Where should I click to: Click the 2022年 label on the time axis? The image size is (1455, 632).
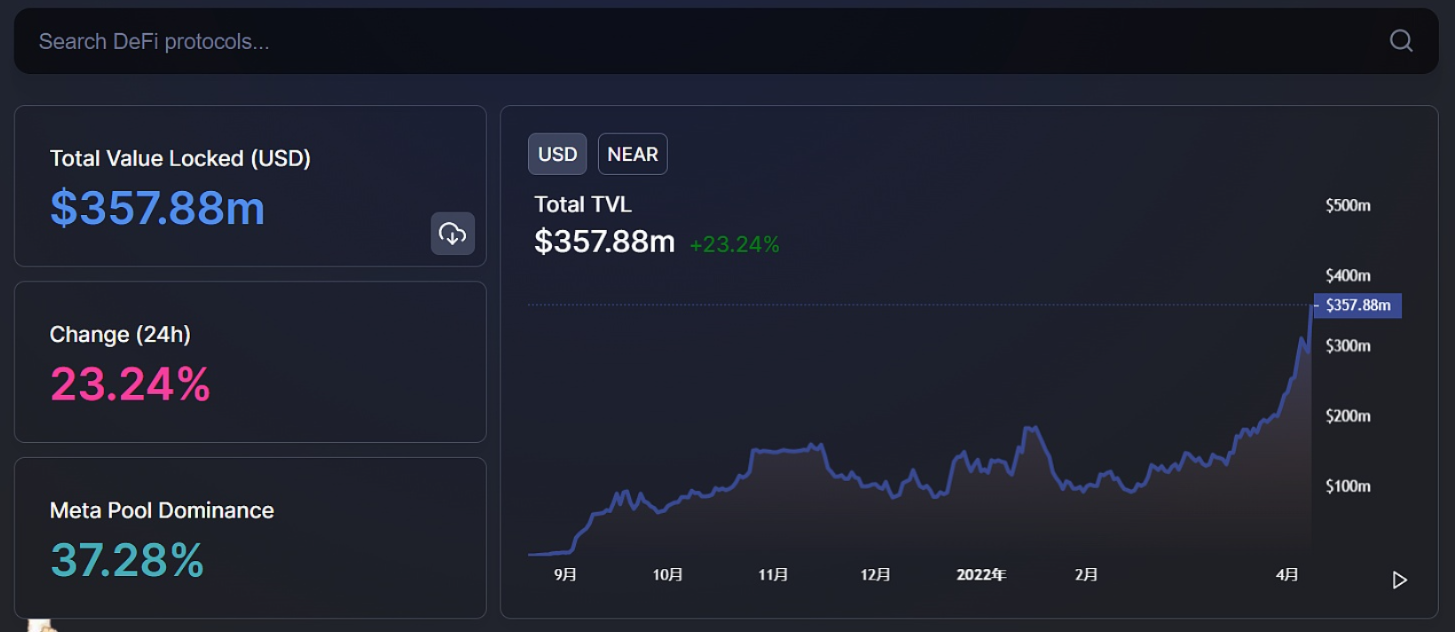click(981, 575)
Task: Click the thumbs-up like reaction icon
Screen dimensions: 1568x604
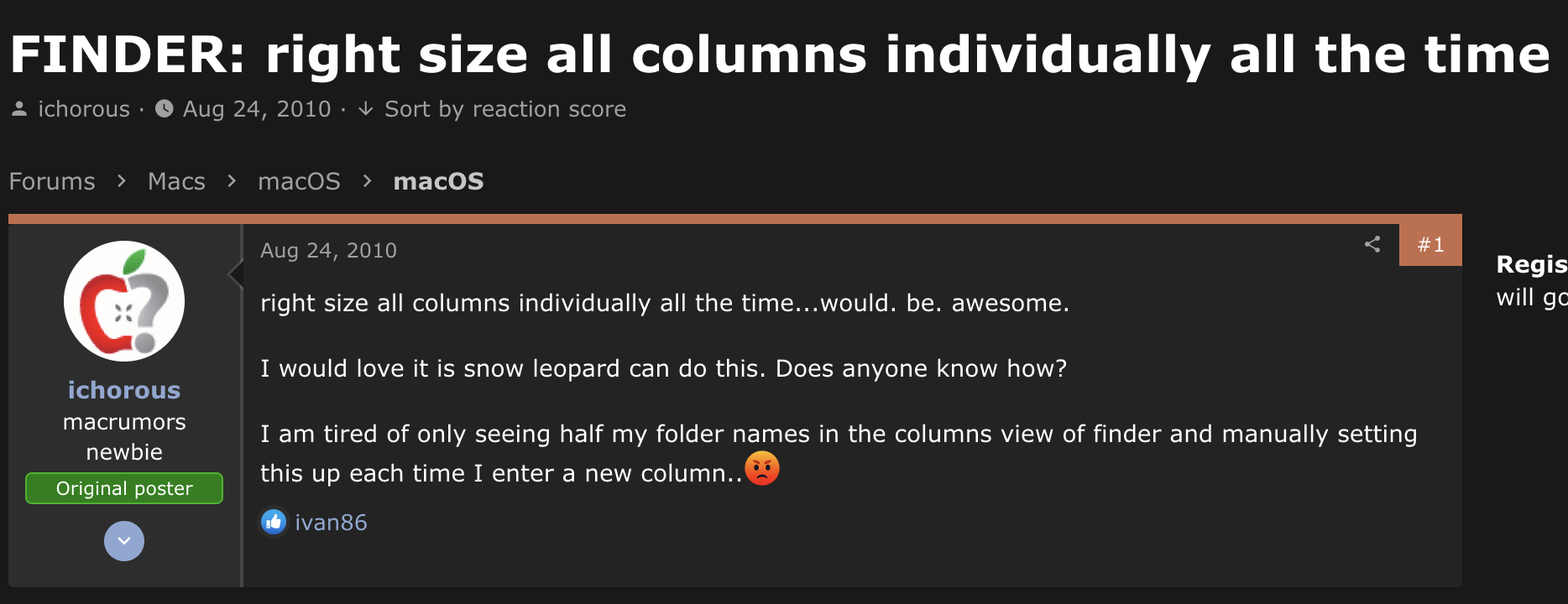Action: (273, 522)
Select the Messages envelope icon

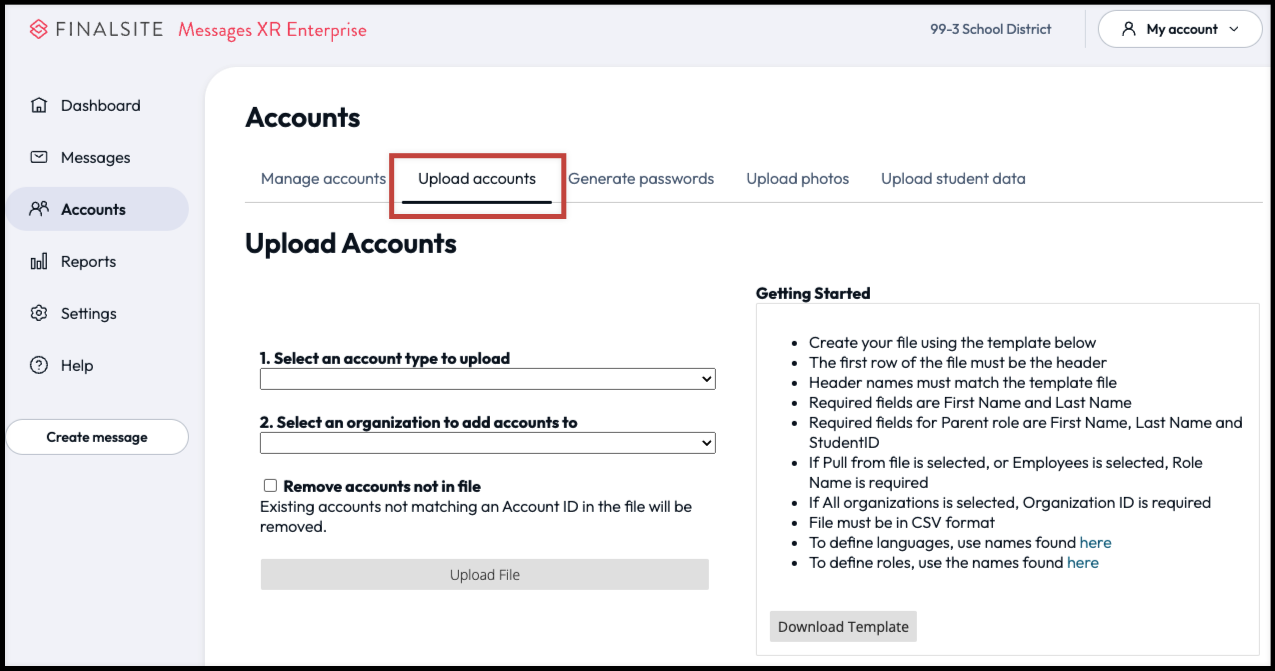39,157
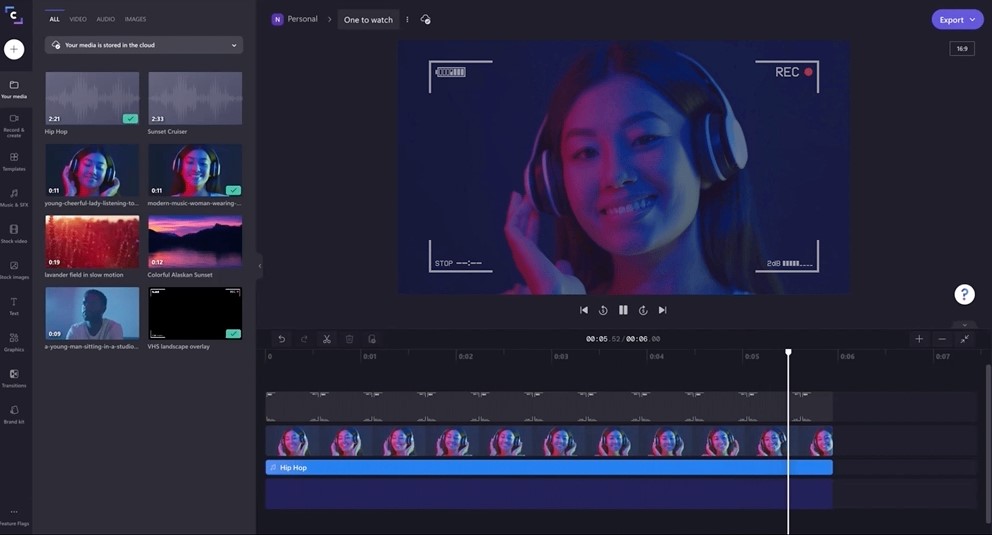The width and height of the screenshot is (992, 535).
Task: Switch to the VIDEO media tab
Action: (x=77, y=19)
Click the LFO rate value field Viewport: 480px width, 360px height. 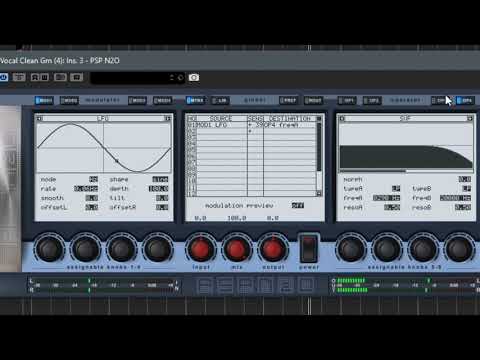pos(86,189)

...

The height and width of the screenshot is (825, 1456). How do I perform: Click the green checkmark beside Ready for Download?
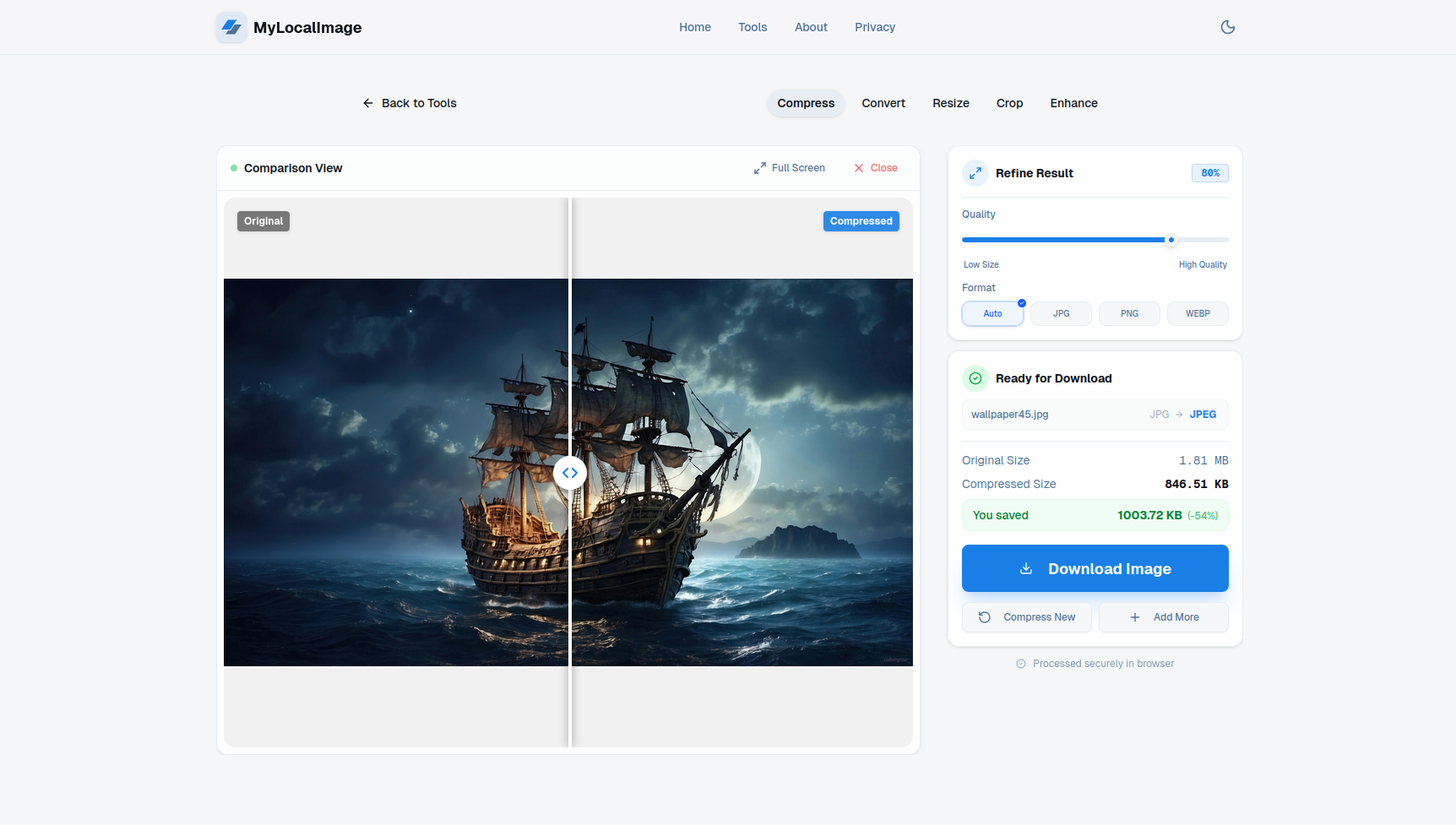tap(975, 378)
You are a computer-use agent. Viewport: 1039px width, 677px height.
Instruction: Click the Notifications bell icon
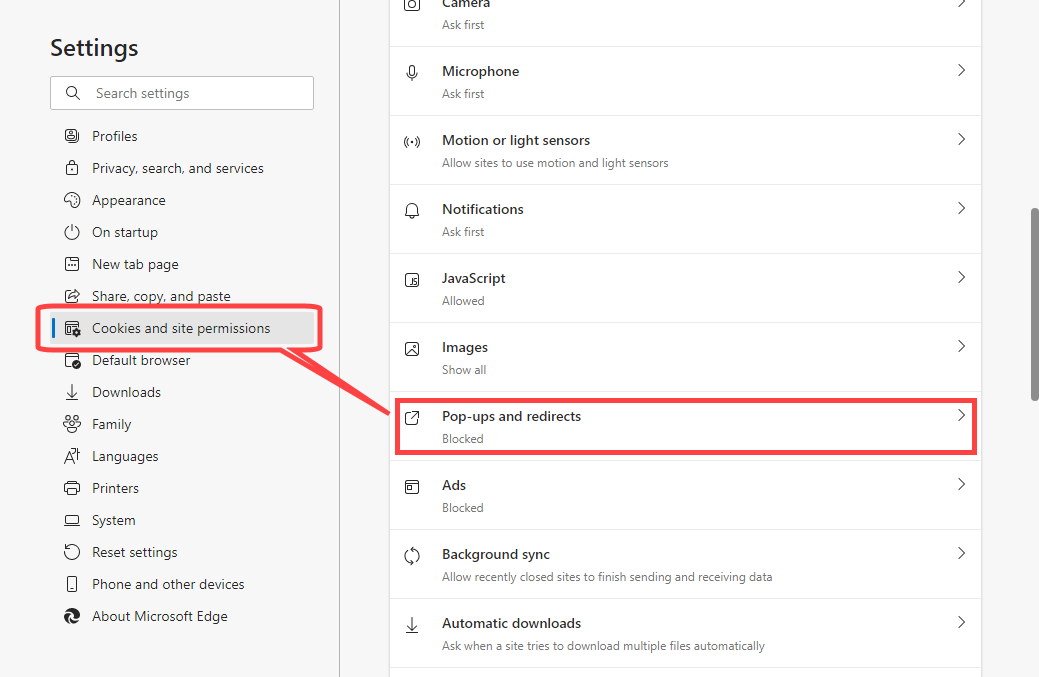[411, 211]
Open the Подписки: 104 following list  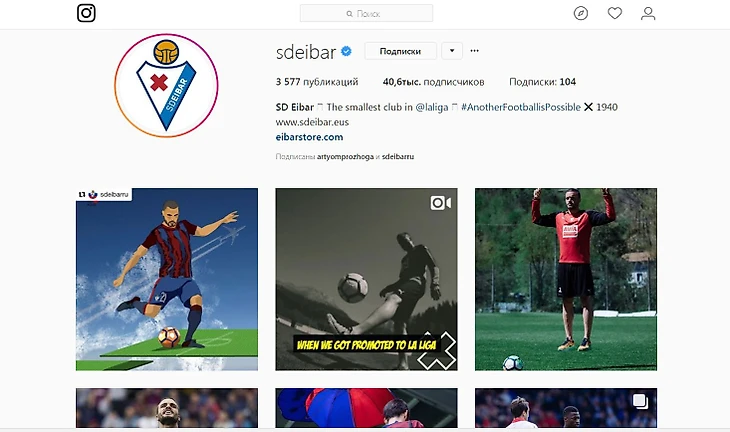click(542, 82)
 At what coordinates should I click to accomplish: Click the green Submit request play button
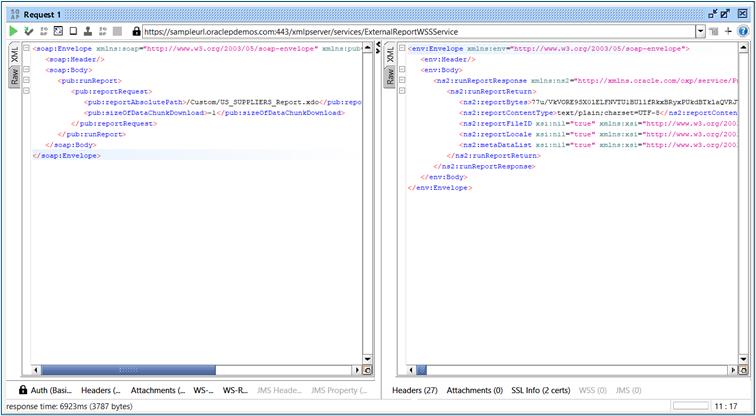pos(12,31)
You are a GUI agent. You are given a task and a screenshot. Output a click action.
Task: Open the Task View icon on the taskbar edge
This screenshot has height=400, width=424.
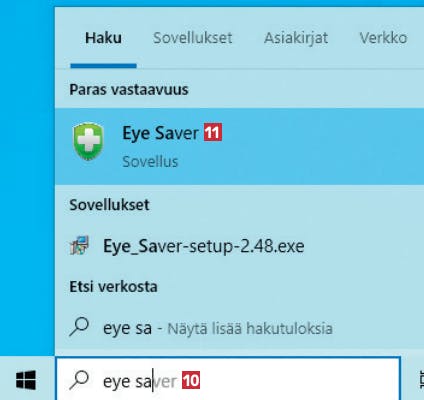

» **Exercise aim**:
Please replace "time axis" with "timeline" in the records between the lines holding "Where should I" and "Action: (273, 522)", inclusive, and return only those lines with nothing else changed. Leave the pictures out of your answer.

» **In response**:
Where should I click to: Click the 2022年 label on the timeline? The image size is (1455, 632).
click(981, 575)
Task: Click the thumbs-up like reaction icon
Screen dimensions: 1568x604
Action: (273, 522)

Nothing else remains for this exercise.